L’élu est bien une personne, en interaction assumée et constante avec d’autres personnes. La crainte des conflits d’intérêts cède le pas à la hantise de la déconnexion : on gouvernera en dialoguant avec les entreprises, les associations, les territoires, les gens ordinaires. Le ministère des Sports travaille au plus près des fédérations sportives, le ministère de la Santé au plus près des grands groupes pharmaceutiques…

Les élections locales permettent de mesurer ces évolutions. Les étiquettes partisanes s’y voient dévalorisées au profit des personnalités têtes de liste, le capital d’autochtonie (le fait d’être investi localement) prenant le pas sur le capital partisan.

Valérie Pécresse et Xavier Bertrand ont quitté Les Républicains : les micro-partis qu’ils ont créés sont des micro-entreprises politiques au service de leur ambition, l’un et l’autre jouant la carte du terrain, des dossiers, des réseaux. Les programmes électoraux, on l’a vu lors des dernières municipales, ne se réfèrent plus qu’indirectement aux doctrines partisanes ; ils sont supposés résulter de concertations avec les habitants à grand renfort d’enquêtes, de réunions participatives, de consultations.

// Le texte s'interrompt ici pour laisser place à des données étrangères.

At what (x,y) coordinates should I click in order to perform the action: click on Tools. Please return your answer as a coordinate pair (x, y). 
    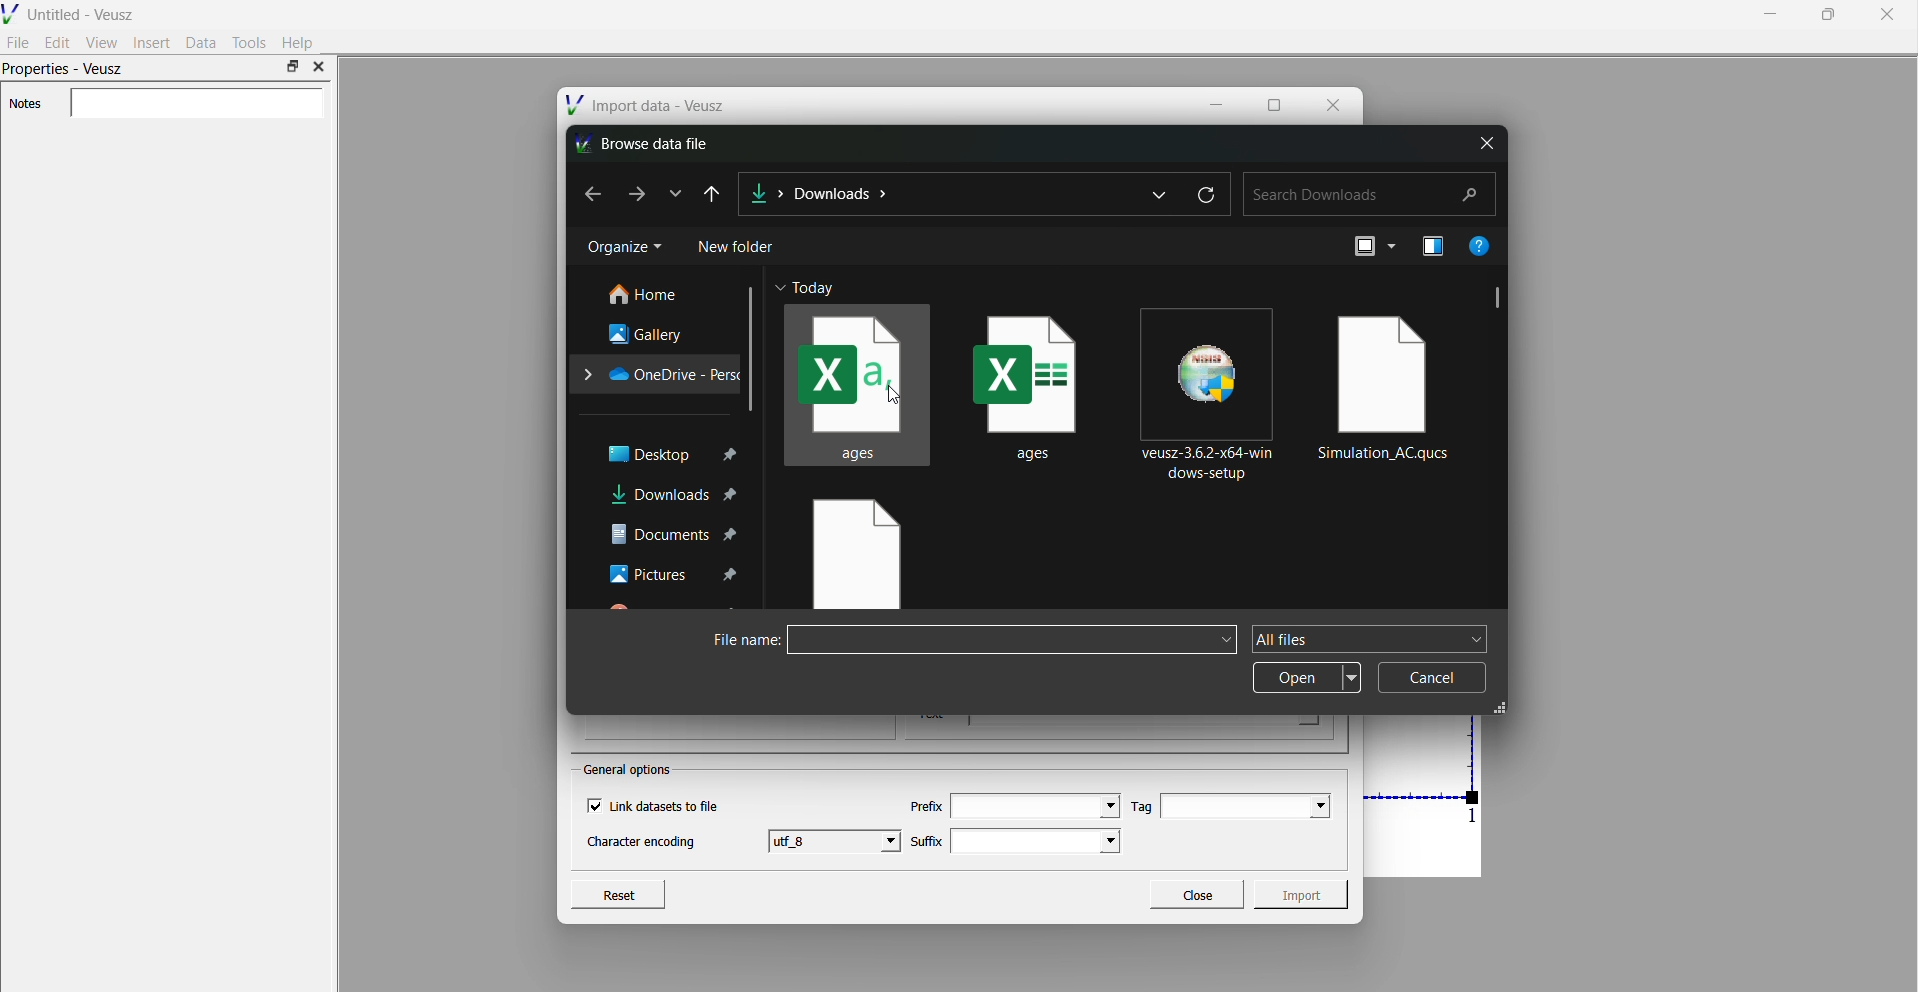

La démocratie participative nourrit désormais la phase programmatique de la vie démocratique. L’écoute comme posture, la proximité comme valeur : l’enracinement exhibé inciterait presque à conclure au retour du notable d’antan. Le politicien professionnel, hors-sol, technocrate arrogant, n’a plus la côte, pas plus d’ailleurs que le militant exemplaire fidèle à un grand parti national. Revoilà femmes et hommes de terrain, humblement à l’écoute de leurs concitoyens, solidement adossés au territoire et aux problèmes « concrets » que les gens rencontrent « au quotidien ».